My experience has been that the average php developer can write average sql but doesn’t tend to think about the overall impact on a system when writing code. This is where system architects apply. A system architect can view an entire system and design it’s components to scale well, be fault tolerant and easily maintained. An application level developer will implement the system based on the design. Replication is a very deceptive convergence between the architect role and the developer role because single queries written by a developer if written incorrectly can break replication. Sometimes the break it noticeable sometimes it isn’t for several months.
Most developers see the database as a single entity. After some work they can begin to see it as two entities, a master and a slave. They can grasp that a read from the slave might not contain information that was just inserted on the master and if they need that information they should go directly to the master. Most developers fight the term ‘critical read’ by trying to send most reads to the master. This manifests itself in a very busy master and mostly idle slaves and is easily corrected. I’m not trying to say that architects are smarter than developers simply that they are different people and have different views of the system. It’s difficult to think about the overall view of the system while trying to focus on a small module of code.

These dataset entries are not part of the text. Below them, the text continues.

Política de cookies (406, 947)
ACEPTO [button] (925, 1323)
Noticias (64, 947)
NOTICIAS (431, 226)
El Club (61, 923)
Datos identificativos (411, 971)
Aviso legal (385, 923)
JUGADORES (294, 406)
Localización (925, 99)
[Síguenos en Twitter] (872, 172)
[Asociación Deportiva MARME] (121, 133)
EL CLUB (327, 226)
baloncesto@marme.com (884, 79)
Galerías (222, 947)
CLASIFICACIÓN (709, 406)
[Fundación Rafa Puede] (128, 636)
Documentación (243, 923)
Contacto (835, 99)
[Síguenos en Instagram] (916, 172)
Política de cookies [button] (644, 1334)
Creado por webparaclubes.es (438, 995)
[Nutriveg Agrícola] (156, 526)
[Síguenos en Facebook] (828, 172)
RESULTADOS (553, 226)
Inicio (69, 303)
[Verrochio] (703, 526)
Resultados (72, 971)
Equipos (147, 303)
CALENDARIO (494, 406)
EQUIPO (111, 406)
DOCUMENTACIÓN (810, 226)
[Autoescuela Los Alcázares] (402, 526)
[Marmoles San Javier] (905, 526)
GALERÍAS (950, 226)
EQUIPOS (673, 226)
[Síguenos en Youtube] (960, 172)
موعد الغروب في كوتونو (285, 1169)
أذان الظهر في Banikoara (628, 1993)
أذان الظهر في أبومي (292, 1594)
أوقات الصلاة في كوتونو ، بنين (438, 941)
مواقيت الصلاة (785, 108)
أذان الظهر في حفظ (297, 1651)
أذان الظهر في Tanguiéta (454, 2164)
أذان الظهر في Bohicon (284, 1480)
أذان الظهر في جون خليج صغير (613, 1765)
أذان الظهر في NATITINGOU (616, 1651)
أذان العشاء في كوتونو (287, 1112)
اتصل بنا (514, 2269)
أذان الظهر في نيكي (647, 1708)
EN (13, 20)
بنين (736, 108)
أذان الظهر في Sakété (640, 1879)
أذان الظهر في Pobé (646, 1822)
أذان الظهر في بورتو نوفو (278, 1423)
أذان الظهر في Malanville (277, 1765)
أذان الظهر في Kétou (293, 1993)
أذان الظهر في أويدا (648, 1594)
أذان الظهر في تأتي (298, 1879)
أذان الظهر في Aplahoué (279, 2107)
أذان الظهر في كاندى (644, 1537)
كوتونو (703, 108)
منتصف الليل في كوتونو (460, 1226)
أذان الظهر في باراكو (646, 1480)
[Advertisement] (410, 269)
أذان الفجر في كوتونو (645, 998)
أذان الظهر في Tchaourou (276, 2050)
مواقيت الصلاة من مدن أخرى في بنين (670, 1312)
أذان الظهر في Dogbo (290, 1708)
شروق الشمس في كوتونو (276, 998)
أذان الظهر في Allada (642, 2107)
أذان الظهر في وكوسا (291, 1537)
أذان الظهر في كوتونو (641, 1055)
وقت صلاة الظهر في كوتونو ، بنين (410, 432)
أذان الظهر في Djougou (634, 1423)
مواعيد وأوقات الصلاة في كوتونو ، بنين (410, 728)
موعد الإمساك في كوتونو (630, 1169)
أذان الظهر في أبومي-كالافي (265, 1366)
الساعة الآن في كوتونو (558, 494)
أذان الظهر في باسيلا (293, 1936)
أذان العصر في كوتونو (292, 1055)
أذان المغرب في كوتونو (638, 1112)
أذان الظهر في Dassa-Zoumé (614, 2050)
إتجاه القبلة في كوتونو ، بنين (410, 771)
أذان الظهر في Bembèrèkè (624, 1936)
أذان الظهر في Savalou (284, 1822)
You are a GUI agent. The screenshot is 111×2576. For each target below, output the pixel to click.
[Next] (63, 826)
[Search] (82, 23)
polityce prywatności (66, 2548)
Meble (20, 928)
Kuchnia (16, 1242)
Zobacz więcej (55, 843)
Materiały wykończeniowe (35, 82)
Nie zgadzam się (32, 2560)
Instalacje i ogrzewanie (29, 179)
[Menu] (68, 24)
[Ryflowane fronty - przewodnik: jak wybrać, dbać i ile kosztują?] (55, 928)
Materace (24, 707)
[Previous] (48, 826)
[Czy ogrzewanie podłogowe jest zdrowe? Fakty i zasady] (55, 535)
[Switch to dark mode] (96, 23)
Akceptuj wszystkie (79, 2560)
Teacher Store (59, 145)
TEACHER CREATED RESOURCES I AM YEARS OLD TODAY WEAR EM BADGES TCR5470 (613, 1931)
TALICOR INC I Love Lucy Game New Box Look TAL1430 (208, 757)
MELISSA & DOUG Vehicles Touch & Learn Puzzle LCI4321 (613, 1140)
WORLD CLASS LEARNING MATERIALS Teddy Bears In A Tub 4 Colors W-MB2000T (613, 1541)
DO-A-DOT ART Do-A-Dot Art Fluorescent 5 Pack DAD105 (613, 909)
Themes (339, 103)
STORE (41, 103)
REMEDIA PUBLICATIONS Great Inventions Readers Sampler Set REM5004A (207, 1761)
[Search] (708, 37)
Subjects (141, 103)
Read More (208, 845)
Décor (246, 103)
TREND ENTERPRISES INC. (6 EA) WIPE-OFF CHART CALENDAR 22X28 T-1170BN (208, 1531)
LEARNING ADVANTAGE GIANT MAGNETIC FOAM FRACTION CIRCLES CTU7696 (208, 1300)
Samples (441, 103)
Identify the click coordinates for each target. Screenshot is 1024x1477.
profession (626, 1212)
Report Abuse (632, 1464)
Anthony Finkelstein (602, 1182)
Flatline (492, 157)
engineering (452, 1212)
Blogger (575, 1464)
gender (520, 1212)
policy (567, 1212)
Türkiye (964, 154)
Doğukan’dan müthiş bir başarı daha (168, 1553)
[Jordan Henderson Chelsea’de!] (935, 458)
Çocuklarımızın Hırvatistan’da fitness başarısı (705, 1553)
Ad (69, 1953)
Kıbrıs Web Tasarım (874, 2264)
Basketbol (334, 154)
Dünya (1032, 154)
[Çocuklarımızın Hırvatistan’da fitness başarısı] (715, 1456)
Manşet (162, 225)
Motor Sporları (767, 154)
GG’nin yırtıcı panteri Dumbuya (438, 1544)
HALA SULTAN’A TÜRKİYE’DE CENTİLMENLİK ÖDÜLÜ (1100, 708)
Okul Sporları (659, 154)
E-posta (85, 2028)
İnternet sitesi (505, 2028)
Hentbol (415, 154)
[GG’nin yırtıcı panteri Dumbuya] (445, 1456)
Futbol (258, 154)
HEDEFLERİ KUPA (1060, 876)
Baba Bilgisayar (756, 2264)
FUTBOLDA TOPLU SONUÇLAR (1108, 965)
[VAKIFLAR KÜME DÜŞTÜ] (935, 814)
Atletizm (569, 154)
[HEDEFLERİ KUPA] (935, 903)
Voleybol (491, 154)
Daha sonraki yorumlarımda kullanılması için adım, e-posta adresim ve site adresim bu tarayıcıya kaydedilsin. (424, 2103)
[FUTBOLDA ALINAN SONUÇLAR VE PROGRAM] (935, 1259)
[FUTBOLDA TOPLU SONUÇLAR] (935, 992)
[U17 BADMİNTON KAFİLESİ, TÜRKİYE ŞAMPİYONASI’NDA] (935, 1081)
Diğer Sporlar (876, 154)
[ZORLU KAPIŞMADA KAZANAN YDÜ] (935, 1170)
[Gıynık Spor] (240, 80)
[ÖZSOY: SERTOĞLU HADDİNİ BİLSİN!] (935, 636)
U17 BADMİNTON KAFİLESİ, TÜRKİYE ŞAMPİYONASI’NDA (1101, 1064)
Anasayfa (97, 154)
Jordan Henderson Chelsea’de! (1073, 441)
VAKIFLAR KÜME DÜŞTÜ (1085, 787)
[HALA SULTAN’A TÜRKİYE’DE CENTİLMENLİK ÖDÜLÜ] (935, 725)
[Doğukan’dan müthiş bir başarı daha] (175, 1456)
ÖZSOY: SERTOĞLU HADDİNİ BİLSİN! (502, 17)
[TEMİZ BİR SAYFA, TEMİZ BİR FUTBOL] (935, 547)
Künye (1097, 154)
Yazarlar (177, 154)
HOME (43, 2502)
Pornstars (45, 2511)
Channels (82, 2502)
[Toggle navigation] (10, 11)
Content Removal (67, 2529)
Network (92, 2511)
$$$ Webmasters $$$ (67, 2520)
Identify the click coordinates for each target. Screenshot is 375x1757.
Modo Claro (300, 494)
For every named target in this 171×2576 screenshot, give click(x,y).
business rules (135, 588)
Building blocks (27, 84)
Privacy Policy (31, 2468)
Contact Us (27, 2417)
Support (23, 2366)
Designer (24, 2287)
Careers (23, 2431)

Options like replicate-do-db, and replicate-ignore-db force developers to think about more system level aspects while they are writing code. Now instead of just master and slave they have to think about master, slave with db A only, slave with db B only. This greatly increases the chance of a developer making a mistake when writing code. The more complex the architecture is the more the developer has to keep in mind when writing code for it.
For many years MySQL experts have been advising against the use of replicate-do-db and replicate-ignore-db because it required the developer to think about how the default database affected the replication of queries. Use of these options are the frequent cause of problems because they force developers to think more about the overall system while writing individual queries than they normally would. Developers would forget what the default database is set to, write queries that should replicate and wouldn’t and wonder why. The slaves then miss updates and bad things happen.
Now we have row based replication. Row based replication is basically a hook into the handler interface that captures handler events such as insert, update, and delete and writes them out to the binary log. This gives us powerful new ways to speed up replication and make slaves more exact replicas of their masters. The problems with auto_increment, timestamps, stored procedures, and triggers vanish, statements that update very few rows are now blazing fast and a whole new world of optimization has opened up. With the restriction of statement execution order removed we’re now free to update multiple tables at the same time provided that updates to a single table aren’t done out of sequence. I’m not sure if these optimizations exist yet but they hopefully they will (multiple execution threads — hint hint Lars ) With this new technology MySQL replication will be more powerful and more flexible than ever. This comes with a price, the previous gun you could use to shoot yourself in the foot has been taken away and replaced with a cannon. Now not only can you shoot yourself in the foot with replication configurations you can blow your whole leg off.
Row based replication gives you the option to filter changes based on individual tables. Even individual tables in the same query. An update with a join can change rows in two tables in the same query. With row based replication the changes to the individual tables are replicated to slaves as individual events, they are no longer coupled together by the query. This means that a slave can choose to ignore events for a single table. What this means to the developer is that they have to think about the replication settings for each slave for every single DML query they write. That’s an easy things to forget given the mass of other things developers have to keep track of.
I think row based replication is a huge step forward for mysql and that it will eventually take over as the preferred method of replication (I’ll try to do another post on row vs statement based replication. This post is getting a bit long). Beware when deploying it that you don’t create a trap for your developers. Keep things simple and the design straight forward and everything will be fine.